Prompt ->
Output the data word for word. Begin at its first line and end at the line with "has height=619, width=1084.".

Collection entries ->
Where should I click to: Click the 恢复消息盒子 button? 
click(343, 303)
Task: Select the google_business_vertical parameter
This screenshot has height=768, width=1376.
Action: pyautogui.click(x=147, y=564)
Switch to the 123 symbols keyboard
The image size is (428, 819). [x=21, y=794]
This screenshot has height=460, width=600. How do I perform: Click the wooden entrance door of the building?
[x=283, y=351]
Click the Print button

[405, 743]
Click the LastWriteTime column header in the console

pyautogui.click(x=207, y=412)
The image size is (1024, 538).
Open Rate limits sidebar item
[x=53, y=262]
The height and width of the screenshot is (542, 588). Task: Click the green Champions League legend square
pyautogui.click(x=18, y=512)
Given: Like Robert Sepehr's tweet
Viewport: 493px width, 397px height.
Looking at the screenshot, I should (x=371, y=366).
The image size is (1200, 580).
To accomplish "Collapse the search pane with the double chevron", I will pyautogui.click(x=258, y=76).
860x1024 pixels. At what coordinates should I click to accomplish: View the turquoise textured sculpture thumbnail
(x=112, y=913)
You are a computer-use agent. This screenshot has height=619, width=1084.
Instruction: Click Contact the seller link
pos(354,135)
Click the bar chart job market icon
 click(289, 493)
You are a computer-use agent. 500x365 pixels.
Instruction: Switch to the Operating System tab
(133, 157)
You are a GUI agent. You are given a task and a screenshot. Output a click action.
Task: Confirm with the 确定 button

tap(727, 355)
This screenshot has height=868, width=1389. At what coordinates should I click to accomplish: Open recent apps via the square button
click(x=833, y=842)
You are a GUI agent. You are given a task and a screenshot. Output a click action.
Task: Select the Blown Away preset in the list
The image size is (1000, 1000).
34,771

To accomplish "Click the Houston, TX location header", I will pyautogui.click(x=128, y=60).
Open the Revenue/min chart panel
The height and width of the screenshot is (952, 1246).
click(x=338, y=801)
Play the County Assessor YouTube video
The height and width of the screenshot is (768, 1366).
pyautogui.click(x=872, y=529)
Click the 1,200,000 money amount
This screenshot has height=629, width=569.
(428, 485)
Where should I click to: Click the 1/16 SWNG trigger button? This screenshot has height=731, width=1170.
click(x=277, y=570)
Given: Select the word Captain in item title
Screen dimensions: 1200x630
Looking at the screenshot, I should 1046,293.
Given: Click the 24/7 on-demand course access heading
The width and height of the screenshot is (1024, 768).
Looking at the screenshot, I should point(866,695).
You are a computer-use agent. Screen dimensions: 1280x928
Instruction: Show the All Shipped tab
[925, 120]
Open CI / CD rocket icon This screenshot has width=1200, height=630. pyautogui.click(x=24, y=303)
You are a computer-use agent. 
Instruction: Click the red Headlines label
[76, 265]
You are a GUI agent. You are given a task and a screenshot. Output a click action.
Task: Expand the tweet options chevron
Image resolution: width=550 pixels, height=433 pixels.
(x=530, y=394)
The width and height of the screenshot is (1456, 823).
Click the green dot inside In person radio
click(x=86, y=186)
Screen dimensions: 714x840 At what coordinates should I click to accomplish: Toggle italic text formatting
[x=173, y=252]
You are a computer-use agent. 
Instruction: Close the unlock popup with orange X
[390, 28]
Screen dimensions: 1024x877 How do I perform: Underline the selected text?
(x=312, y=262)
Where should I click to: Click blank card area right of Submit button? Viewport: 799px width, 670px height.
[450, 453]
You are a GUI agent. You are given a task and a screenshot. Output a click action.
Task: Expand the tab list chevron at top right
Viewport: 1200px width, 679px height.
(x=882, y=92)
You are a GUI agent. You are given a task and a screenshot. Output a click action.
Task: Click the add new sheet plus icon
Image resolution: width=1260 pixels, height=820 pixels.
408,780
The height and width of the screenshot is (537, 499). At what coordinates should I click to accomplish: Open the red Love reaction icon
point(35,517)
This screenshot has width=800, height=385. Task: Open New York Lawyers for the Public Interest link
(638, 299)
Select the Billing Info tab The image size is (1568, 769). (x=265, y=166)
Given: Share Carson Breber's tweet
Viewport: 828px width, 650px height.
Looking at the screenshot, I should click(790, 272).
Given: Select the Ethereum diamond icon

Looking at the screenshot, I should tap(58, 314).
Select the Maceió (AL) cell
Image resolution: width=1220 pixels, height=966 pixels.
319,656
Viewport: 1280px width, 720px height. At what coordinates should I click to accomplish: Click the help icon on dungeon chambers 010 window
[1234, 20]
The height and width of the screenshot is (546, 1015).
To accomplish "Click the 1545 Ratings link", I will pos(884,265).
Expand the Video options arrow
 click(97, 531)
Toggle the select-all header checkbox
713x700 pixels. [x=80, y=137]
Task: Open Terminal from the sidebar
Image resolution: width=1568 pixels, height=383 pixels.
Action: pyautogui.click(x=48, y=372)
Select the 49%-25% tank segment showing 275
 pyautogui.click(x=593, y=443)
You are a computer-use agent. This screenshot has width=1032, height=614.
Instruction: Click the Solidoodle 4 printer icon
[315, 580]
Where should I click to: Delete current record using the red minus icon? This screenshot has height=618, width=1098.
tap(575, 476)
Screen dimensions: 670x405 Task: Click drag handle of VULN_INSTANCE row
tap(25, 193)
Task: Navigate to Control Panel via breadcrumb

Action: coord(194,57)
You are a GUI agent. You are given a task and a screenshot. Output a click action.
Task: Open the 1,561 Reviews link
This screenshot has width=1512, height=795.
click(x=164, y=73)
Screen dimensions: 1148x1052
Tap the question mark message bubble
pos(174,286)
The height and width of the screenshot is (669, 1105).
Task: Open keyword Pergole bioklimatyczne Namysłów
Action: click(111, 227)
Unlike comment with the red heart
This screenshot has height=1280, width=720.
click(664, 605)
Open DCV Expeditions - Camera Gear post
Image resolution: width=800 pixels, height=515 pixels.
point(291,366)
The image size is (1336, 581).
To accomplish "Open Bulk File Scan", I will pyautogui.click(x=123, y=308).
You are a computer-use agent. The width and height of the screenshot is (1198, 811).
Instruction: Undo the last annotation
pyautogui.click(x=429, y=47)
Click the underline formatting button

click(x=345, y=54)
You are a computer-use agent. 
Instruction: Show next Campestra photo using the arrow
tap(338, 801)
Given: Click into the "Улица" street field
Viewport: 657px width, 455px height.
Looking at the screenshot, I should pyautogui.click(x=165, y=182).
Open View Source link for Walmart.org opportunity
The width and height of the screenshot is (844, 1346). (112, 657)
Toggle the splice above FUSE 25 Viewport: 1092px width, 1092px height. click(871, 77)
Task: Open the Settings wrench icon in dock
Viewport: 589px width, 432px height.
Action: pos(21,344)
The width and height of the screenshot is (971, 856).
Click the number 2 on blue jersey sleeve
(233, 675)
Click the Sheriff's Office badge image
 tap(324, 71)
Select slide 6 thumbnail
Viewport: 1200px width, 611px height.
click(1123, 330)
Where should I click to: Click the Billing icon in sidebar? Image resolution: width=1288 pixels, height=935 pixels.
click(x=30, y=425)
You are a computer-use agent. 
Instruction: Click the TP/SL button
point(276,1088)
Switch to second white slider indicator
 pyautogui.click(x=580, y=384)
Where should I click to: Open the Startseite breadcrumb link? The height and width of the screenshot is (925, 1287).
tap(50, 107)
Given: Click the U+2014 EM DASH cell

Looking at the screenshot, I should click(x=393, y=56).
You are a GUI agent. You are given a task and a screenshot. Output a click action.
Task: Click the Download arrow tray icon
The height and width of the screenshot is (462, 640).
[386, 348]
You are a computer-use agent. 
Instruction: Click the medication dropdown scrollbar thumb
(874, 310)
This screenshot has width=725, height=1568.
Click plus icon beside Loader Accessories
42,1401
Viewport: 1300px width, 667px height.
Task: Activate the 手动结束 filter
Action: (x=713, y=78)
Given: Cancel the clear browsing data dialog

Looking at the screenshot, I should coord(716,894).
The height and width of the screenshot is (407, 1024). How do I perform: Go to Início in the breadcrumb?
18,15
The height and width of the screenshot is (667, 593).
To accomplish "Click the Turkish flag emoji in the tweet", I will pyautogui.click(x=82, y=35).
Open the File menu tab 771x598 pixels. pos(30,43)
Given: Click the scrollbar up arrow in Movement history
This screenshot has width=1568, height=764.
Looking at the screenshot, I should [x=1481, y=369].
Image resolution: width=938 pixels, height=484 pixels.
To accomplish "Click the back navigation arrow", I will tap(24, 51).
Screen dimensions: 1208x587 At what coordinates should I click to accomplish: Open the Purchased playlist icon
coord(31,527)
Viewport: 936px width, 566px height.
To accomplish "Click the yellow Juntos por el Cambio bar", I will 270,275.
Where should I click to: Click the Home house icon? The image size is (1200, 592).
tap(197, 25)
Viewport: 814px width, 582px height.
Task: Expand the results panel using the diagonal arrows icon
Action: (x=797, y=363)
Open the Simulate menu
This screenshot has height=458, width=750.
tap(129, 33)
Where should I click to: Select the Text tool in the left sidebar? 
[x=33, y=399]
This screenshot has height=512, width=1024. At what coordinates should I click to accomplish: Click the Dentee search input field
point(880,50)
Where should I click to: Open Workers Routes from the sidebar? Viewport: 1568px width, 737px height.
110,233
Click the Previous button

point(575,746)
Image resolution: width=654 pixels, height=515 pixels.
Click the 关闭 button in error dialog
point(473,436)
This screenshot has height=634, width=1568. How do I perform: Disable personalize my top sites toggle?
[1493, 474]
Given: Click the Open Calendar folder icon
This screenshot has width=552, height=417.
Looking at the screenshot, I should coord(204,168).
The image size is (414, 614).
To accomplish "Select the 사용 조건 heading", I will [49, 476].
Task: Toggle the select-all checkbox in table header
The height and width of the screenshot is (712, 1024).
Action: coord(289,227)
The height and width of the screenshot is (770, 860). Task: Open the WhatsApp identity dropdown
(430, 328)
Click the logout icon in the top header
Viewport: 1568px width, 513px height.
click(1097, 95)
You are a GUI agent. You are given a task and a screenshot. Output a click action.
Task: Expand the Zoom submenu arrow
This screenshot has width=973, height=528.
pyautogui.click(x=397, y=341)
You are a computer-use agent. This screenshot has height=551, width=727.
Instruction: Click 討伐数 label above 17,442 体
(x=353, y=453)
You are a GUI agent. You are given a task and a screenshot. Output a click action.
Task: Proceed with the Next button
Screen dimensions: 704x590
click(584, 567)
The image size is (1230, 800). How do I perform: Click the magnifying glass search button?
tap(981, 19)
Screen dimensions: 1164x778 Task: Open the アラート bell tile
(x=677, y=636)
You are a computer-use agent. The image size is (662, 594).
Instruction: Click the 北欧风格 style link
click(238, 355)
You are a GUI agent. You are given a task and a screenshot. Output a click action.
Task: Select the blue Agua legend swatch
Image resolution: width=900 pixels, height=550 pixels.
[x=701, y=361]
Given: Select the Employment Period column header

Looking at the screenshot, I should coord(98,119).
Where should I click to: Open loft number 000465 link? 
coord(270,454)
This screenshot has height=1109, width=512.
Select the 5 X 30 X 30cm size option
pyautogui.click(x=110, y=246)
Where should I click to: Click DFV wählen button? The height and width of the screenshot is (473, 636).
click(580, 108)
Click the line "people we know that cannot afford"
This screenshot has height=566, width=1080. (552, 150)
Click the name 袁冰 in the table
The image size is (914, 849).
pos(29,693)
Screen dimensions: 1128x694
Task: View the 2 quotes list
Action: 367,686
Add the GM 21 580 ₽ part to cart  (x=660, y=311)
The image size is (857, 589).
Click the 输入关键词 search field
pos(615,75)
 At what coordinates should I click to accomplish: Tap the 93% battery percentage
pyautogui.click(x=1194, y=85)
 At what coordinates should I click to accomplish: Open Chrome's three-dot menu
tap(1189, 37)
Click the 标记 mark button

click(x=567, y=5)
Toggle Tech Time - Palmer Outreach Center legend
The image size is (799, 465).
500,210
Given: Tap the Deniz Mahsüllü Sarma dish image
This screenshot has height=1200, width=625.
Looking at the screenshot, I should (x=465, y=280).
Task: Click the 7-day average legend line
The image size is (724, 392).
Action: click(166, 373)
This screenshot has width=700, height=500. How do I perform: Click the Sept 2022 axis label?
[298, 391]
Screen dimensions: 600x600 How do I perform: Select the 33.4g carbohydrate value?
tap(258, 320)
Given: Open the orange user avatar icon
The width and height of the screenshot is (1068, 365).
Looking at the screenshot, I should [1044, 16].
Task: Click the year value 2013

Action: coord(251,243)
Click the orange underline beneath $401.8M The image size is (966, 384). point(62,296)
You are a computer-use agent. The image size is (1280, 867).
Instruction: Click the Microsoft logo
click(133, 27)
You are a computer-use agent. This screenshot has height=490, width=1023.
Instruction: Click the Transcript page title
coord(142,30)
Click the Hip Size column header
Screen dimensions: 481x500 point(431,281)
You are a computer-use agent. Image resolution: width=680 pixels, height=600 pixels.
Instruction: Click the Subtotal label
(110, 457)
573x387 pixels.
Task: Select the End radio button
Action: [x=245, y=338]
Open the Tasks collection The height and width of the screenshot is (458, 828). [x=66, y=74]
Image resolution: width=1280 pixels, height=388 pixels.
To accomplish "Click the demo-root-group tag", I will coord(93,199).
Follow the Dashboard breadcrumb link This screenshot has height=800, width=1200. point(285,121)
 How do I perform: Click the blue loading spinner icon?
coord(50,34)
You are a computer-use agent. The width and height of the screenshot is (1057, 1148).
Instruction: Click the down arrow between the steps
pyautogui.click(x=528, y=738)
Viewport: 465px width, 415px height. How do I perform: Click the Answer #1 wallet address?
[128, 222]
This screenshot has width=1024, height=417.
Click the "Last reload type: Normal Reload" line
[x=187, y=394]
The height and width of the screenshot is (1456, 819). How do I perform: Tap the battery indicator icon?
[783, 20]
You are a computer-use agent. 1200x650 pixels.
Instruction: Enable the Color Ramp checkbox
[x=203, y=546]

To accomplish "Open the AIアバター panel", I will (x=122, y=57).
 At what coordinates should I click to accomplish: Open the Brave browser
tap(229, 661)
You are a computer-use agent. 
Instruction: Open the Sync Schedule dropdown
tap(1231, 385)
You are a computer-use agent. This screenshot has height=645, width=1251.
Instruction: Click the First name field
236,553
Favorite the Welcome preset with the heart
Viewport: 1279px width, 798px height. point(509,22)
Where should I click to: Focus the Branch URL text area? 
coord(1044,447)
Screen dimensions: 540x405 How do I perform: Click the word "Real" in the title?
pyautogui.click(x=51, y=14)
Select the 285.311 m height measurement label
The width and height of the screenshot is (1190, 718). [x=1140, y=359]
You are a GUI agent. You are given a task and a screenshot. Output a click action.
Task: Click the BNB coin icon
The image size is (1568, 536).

Answer below ->
Where should I click to: Click the 恢复消息盒子 button? 
click(343, 303)
Task: Select the google_business_vertical parameter
This screenshot has height=768, width=1376.
Action: pyautogui.click(x=147, y=564)
Switch to the 123 symbols keyboard
The image size is (428, 819). [x=21, y=794]
This screenshot has height=460, width=600. How do I perform: Click the wooden entrance door of the building?
[x=283, y=351]
Click the Print button

[405, 743]
Click the LastWriteTime column header in the console

pyautogui.click(x=207, y=412)
The image size is (1024, 538).
Open Rate limits sidebar item
[x=53, y=262]
The height and width of the screenshot is (542, 588). Task: Click the green Champions League legend square
pyautogui.click(x=18, y=512)
Given: Like Robert Sepehr's tweet
Viewport: 493px width, 397px height.
Looking at the screenshot, I should (x=371, y=366).
The image size is (1200, 580).
To accomplish "Collapse the search pane with the double chevron", I will pyautogui.click(x=258, y=76).
860x1024 pixels. At what coordinates should I click to accomplish: View the turquoise textured sculpture thumbnail
(x=112, y=913)
You are a computer-use agent. This screenshot has height=619, width=1084.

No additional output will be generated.